The line containing "Screen dimensions: 600x471" marks the start of the required copy, which runs to the final line of the entries; return those lines exactly, without any pictures.
§ §
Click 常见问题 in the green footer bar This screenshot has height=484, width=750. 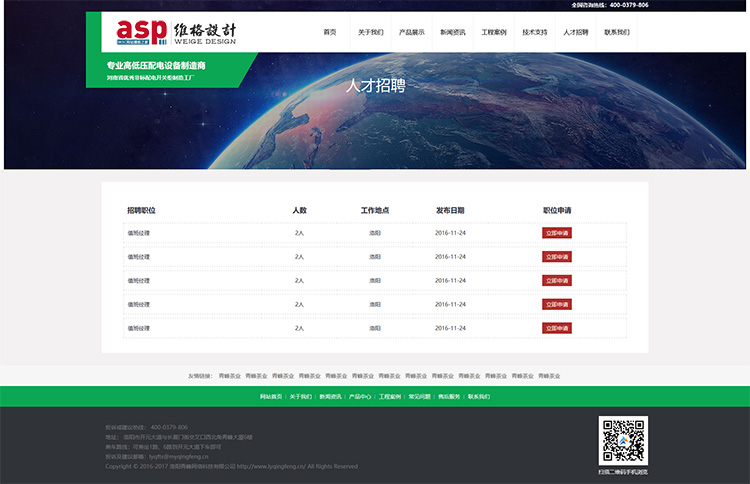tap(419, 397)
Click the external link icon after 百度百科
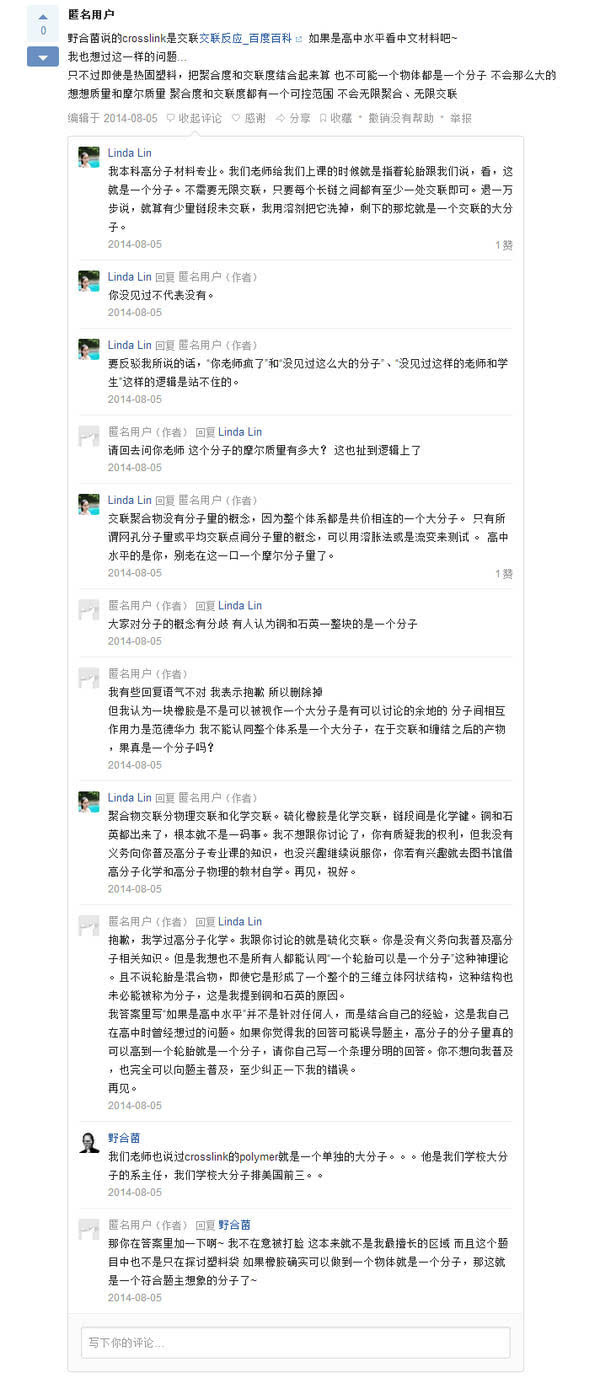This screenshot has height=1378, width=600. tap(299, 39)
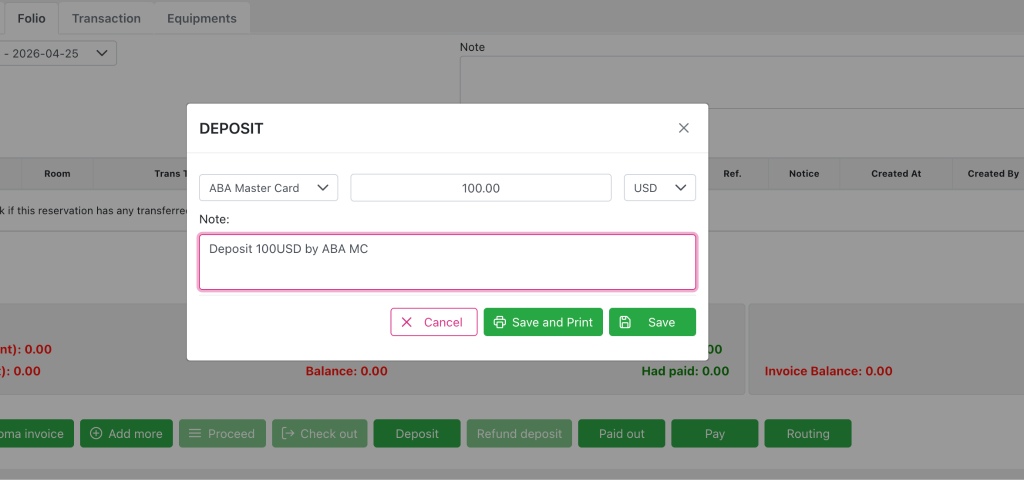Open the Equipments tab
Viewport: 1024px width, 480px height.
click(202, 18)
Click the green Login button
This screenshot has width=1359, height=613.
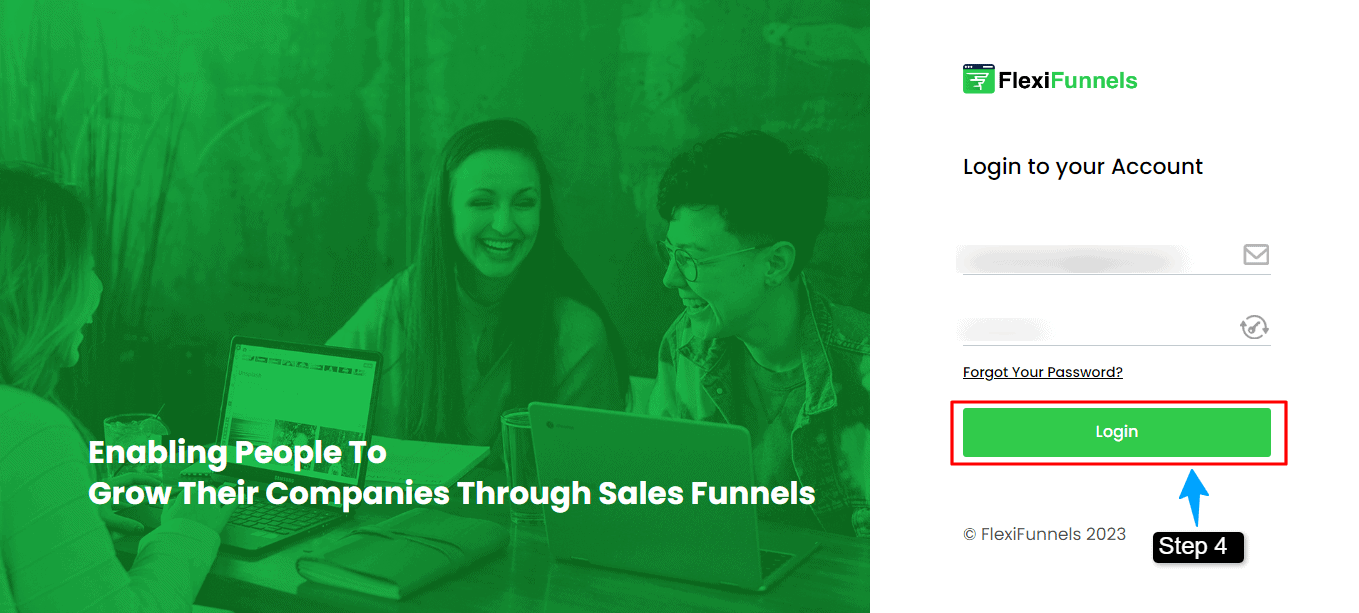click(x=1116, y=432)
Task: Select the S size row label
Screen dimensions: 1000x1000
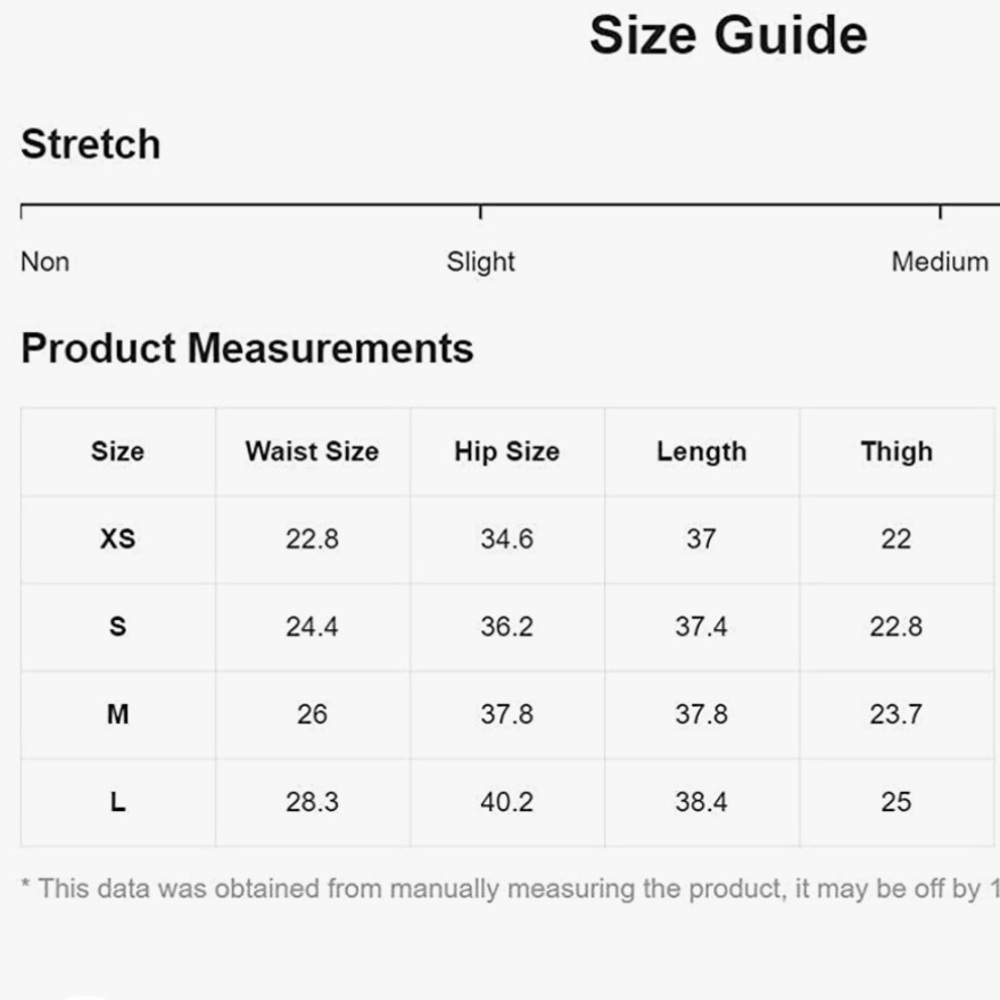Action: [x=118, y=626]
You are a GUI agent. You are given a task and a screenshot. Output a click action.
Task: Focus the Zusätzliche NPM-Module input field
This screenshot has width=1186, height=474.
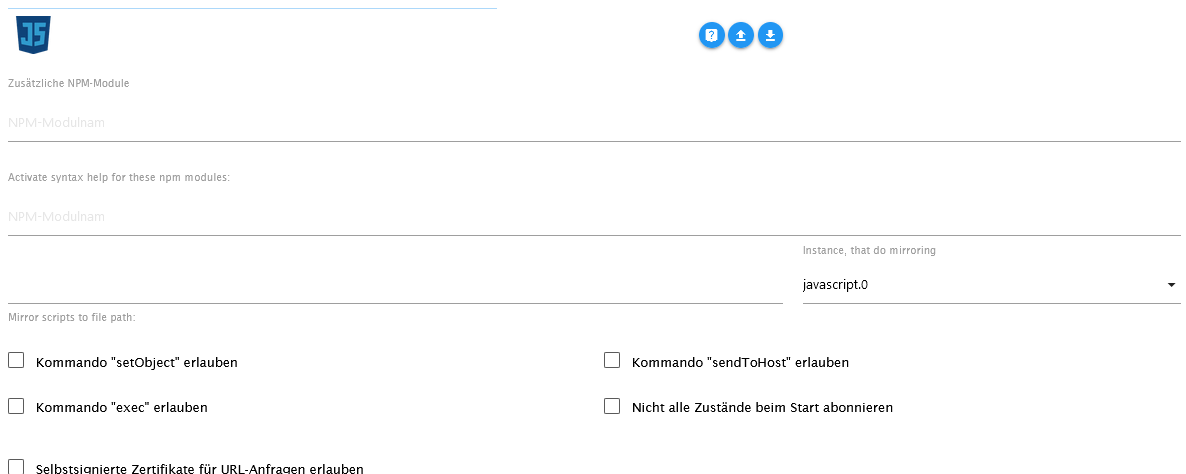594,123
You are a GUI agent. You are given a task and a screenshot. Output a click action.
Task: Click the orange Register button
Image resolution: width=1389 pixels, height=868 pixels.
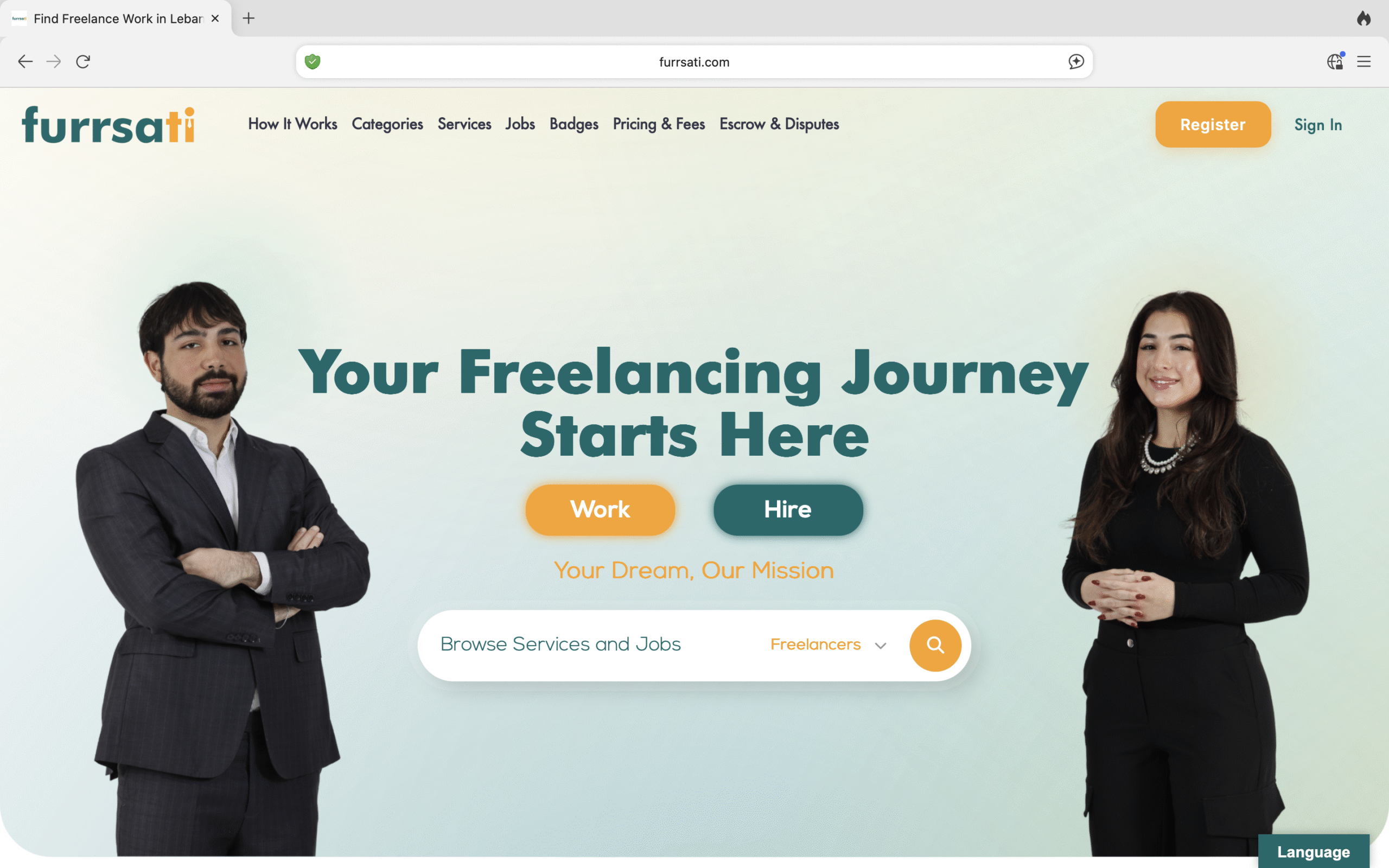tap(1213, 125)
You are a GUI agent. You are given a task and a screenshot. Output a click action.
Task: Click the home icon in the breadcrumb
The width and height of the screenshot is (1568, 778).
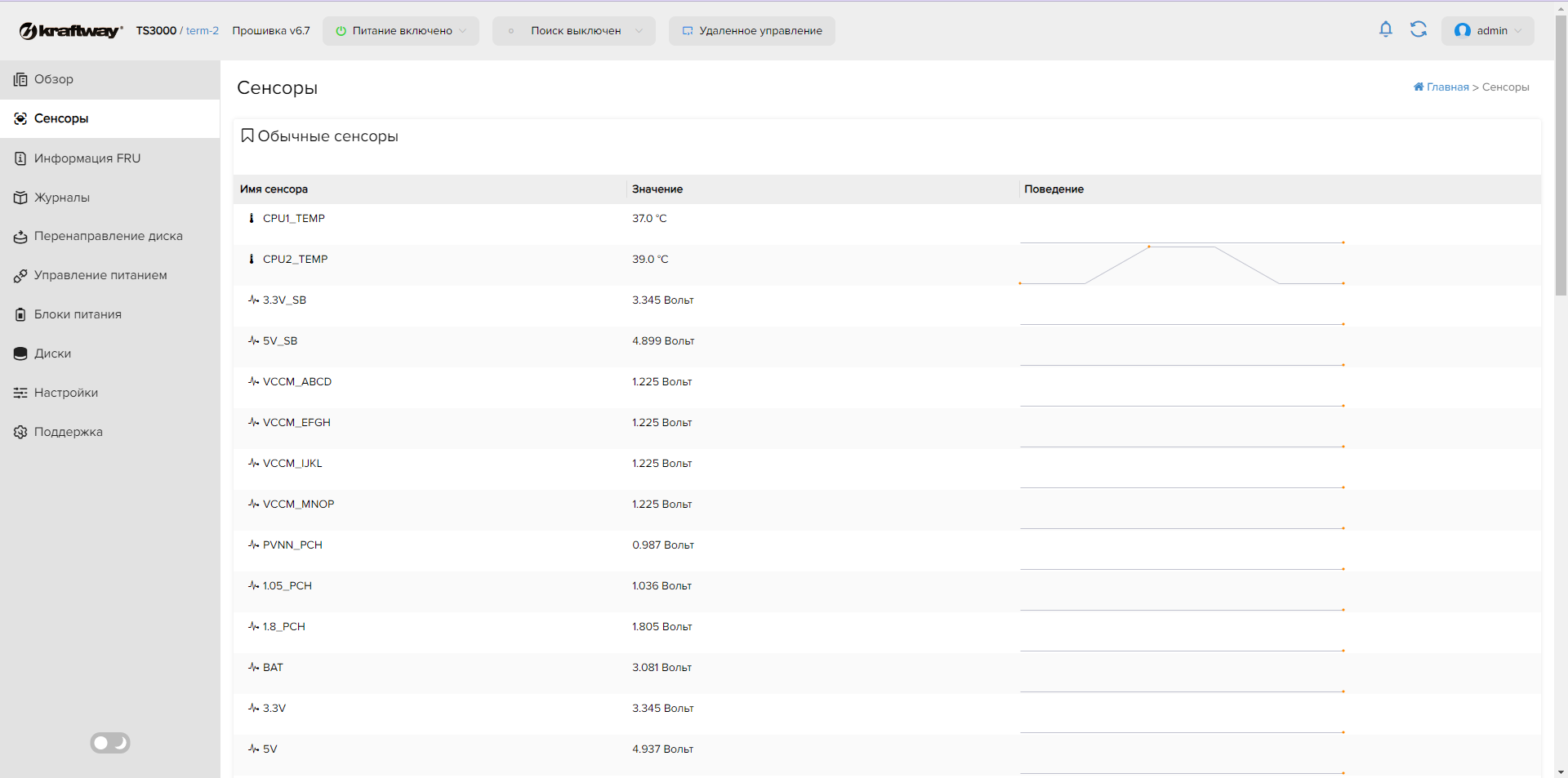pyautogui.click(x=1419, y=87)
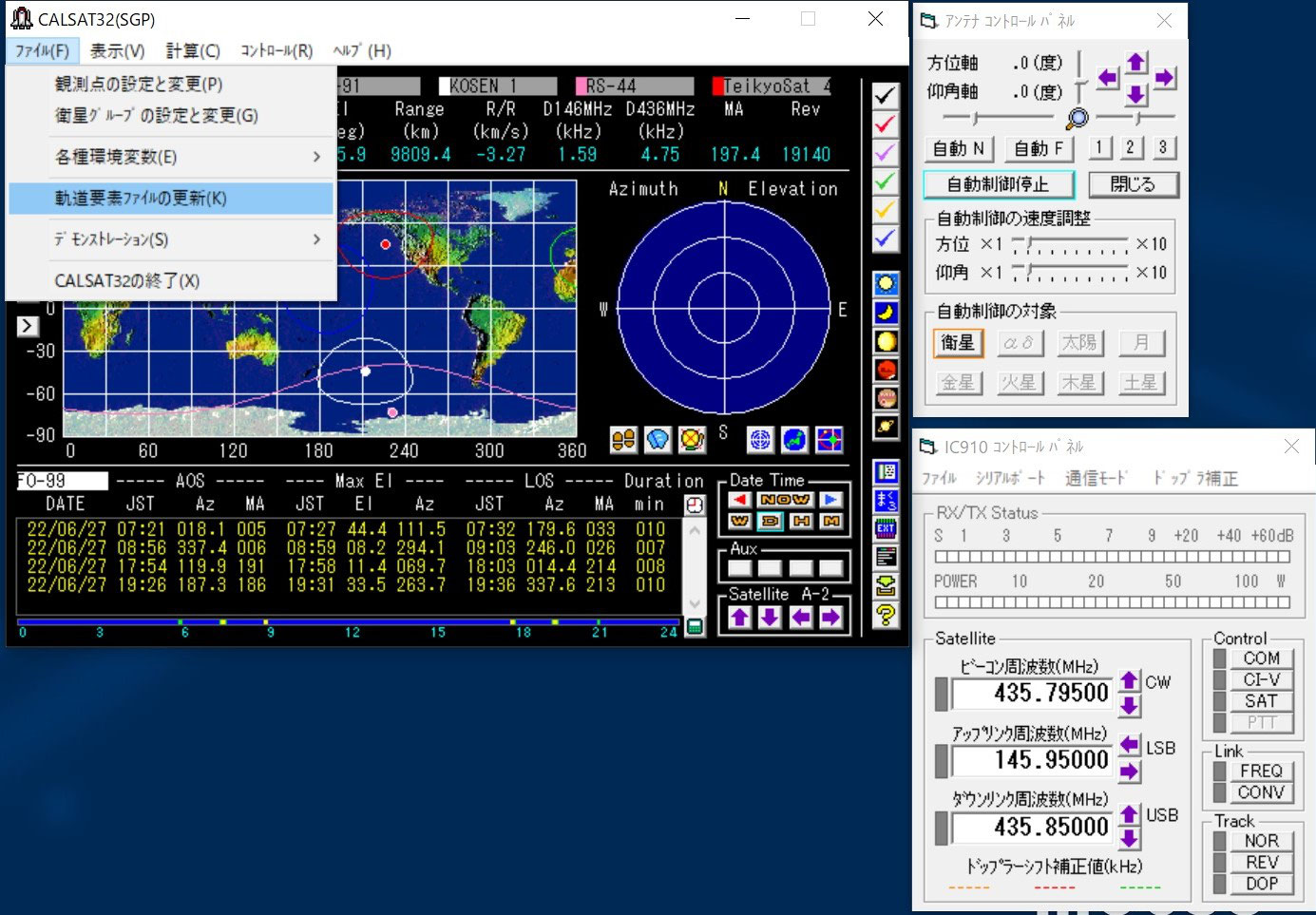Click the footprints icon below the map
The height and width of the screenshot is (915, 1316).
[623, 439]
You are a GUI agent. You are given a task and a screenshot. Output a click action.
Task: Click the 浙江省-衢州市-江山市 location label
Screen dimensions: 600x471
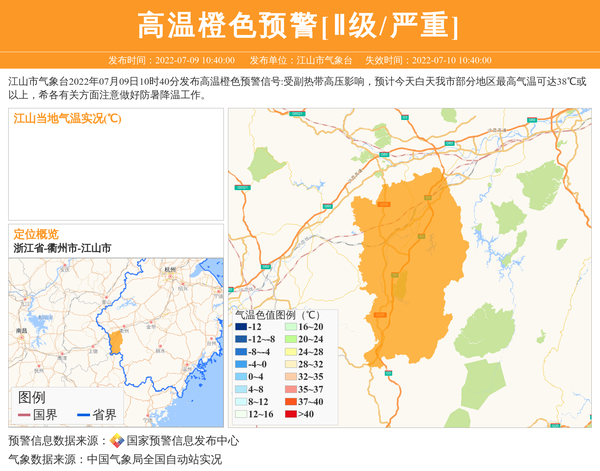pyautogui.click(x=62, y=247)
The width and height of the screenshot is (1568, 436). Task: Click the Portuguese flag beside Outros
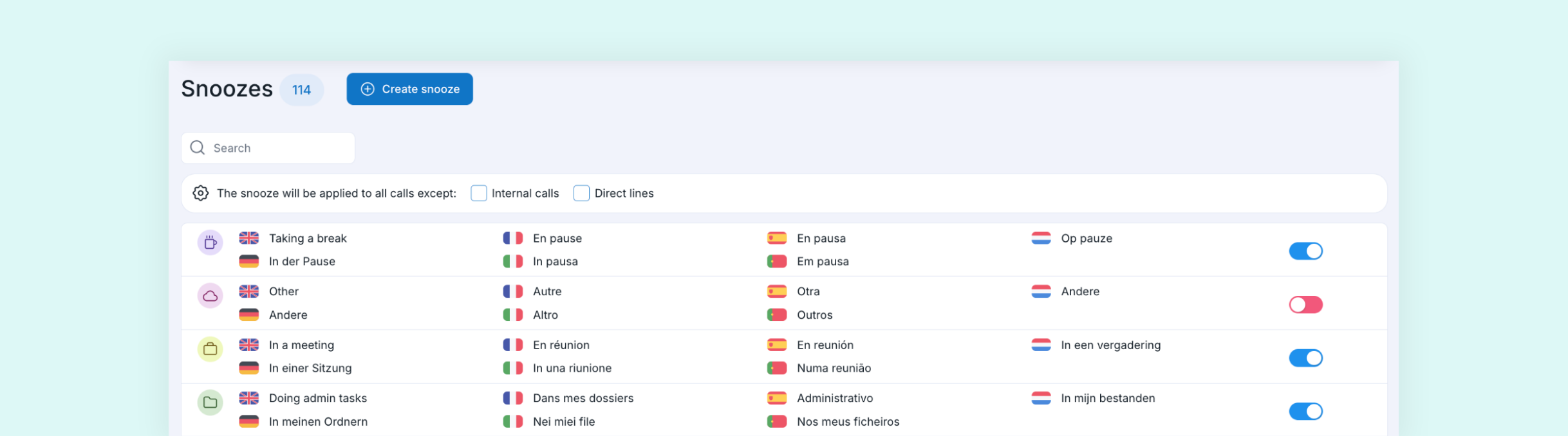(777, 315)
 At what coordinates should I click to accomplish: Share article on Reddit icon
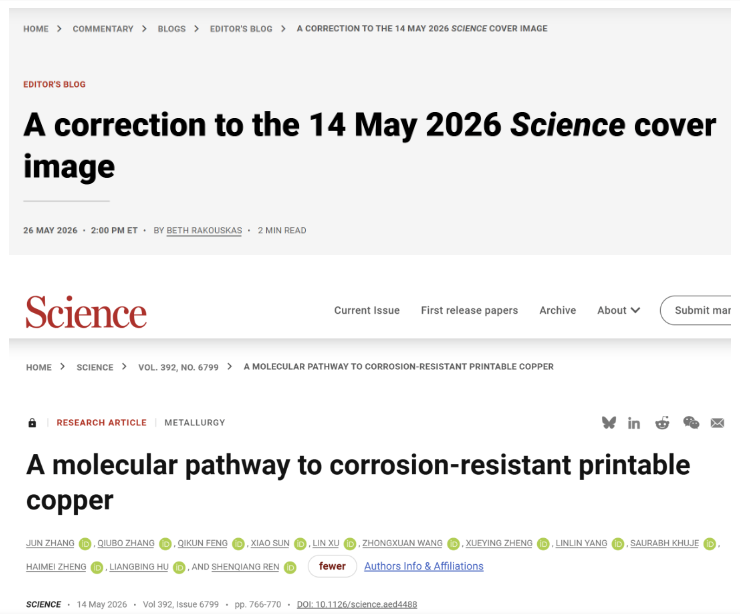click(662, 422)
§ §
* [Expected answer]:
Screen dimensions: 600x471
pyautogui.click(x=62, y=247)
The width and height of the screenshot is (1568, 436). Task: Click the Portuguese flag beside Outros
(777, 315)
 At what coordinates should I click to accomplish: Share article on Reddit icon
click(662, 422)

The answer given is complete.